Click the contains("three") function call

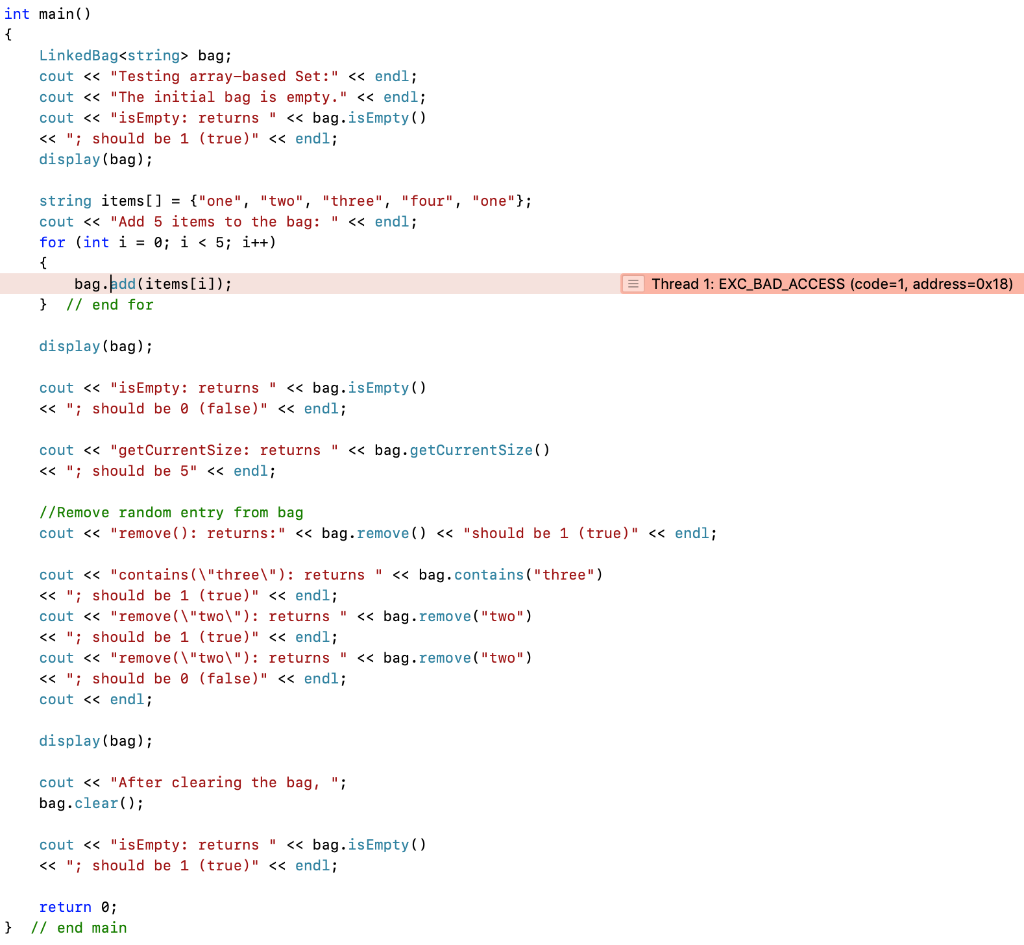(489, 574)
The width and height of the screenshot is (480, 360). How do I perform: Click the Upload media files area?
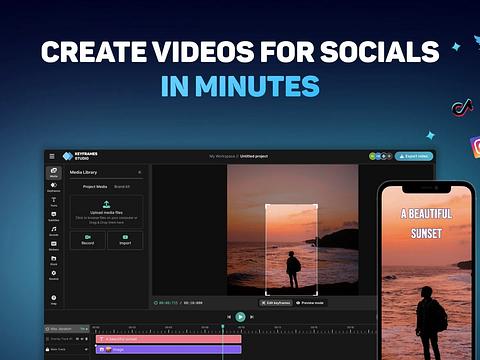(107, 212)
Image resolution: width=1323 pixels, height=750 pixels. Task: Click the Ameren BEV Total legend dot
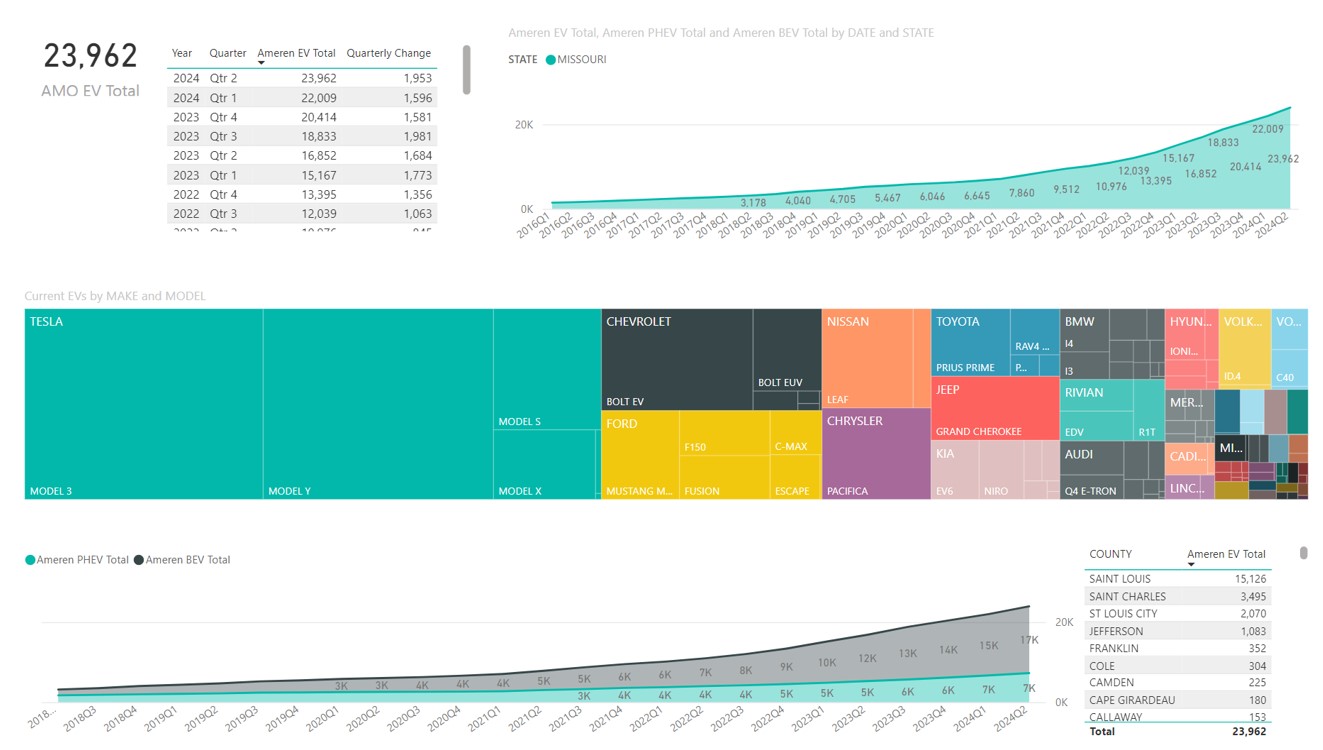pos(139,561)

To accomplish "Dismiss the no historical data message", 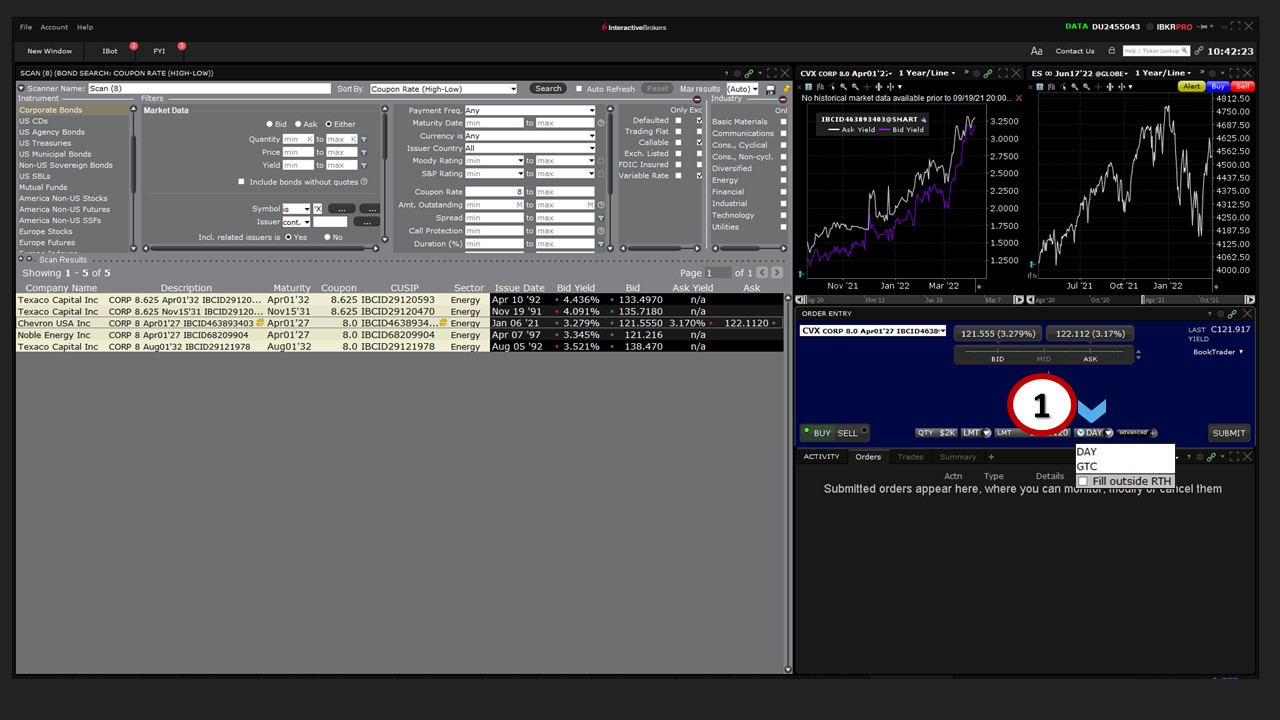I will tap(1019, 98).
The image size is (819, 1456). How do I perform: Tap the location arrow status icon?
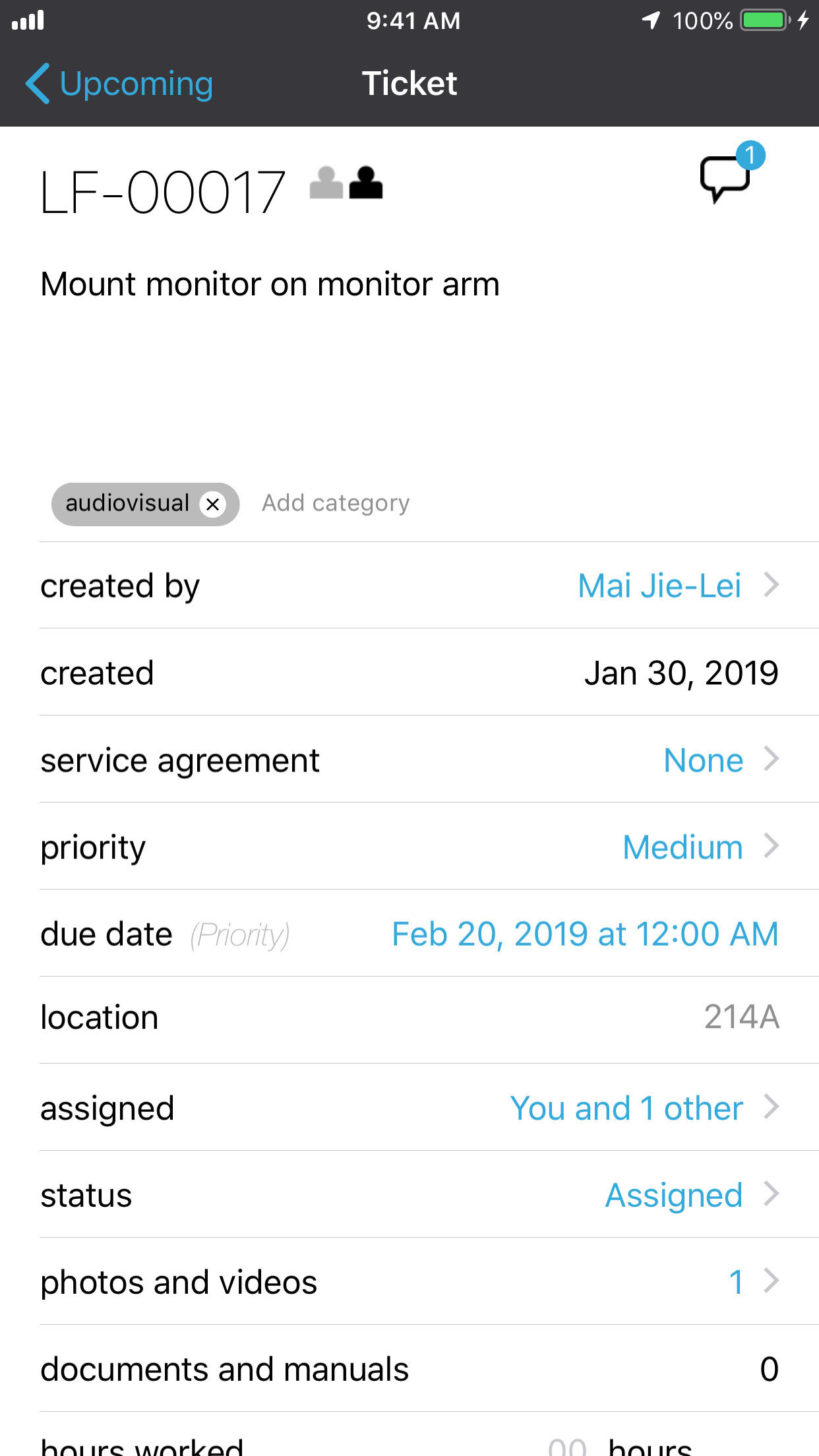pos(651,20)
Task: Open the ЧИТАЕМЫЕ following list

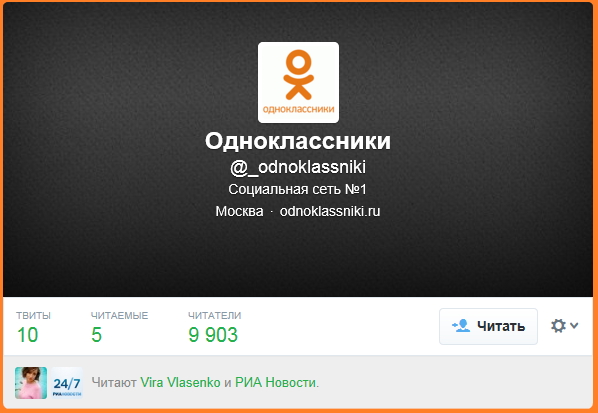Action: pyautogui.click(x=119, y=328)
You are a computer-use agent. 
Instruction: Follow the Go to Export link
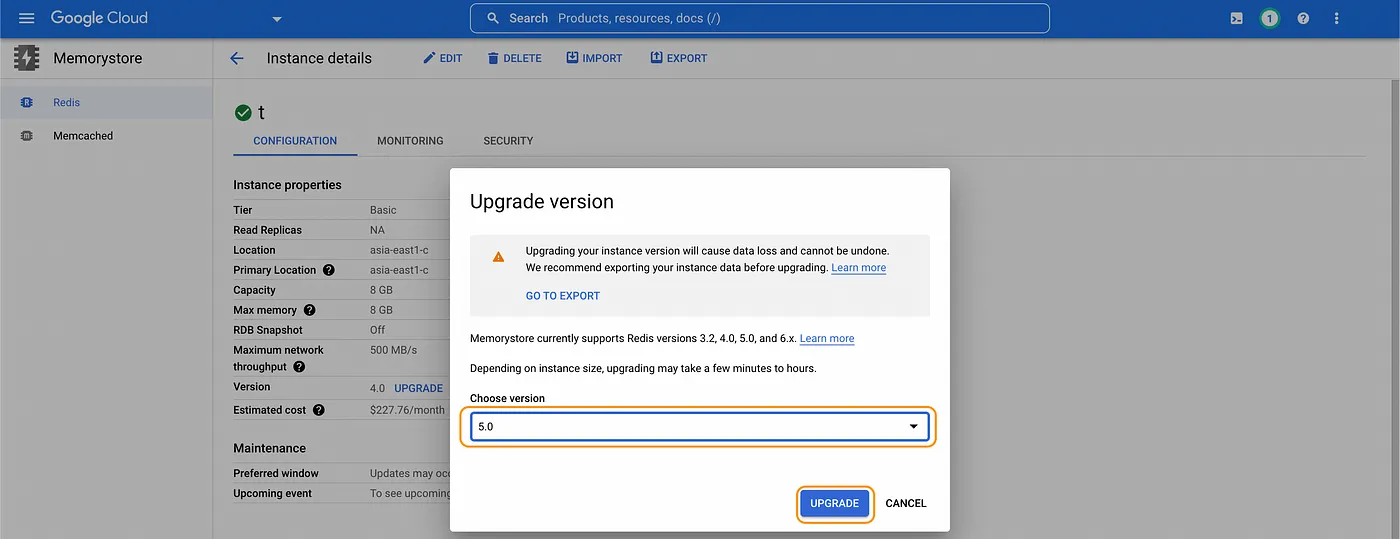pyautogui.click(x=563, y=296)
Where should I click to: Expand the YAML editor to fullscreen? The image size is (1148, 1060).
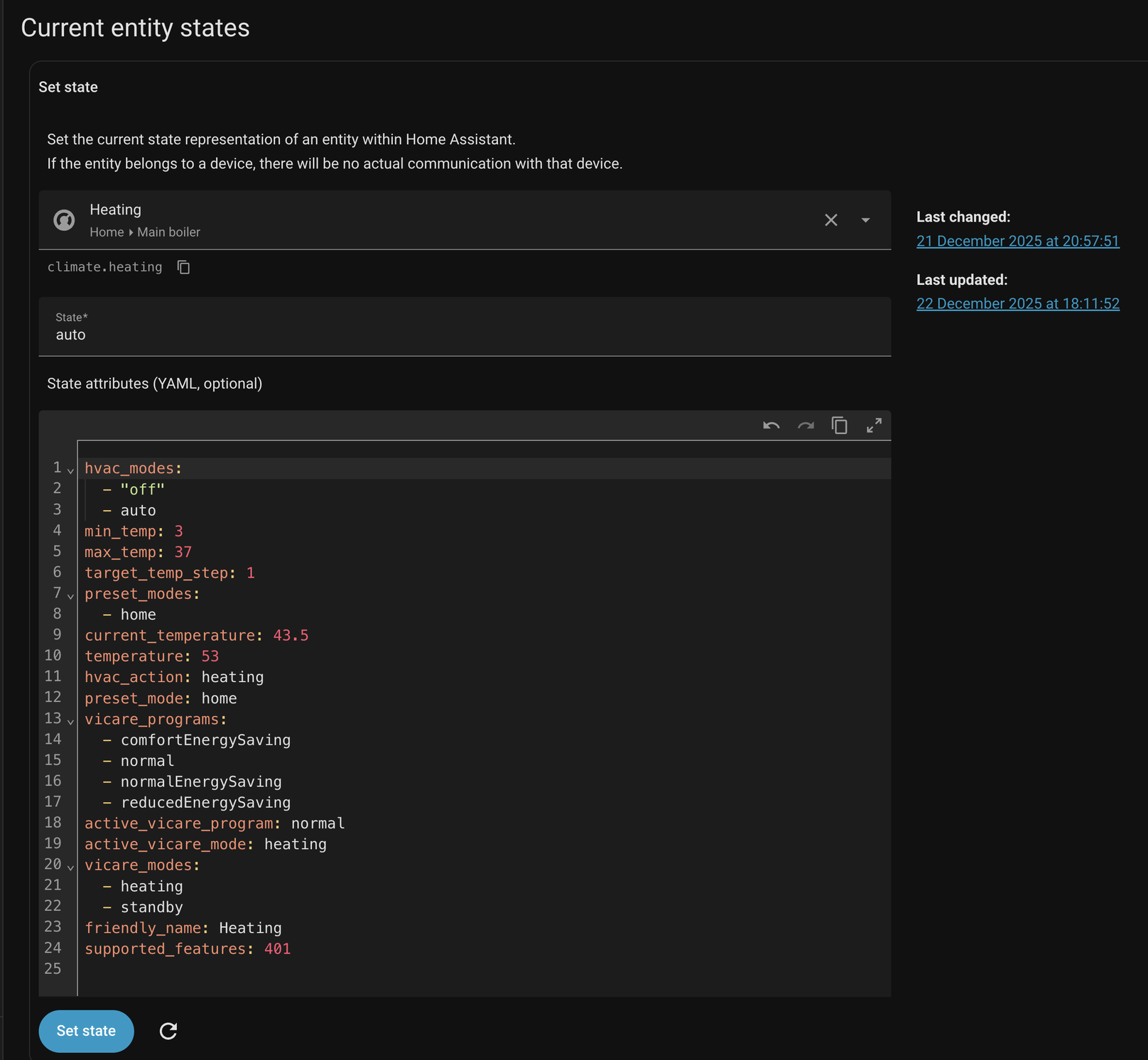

──────

REQUIRED TASK | Reproduce the entries word for word, beginning at the line that contains "The image size is (819, 1456)." and continuing through the last line of the entries. Omit the pictures from your copy.

THE REPLY |
The image size is (819, 1456). How do I perform: Tap the location arrow status icon?
pos(651,20)
Task: Open the ЧИТАЕМЫЕ following list

Action: pyautogui.click(x=119, y=328)
You are a computer-use agent. 
Instruction: Follow the Go to Export link
pyautogui.click(x=563, y=296)
Where should I click to: Expand the YAML editor to fullscreen? The image size is (1148, 1060).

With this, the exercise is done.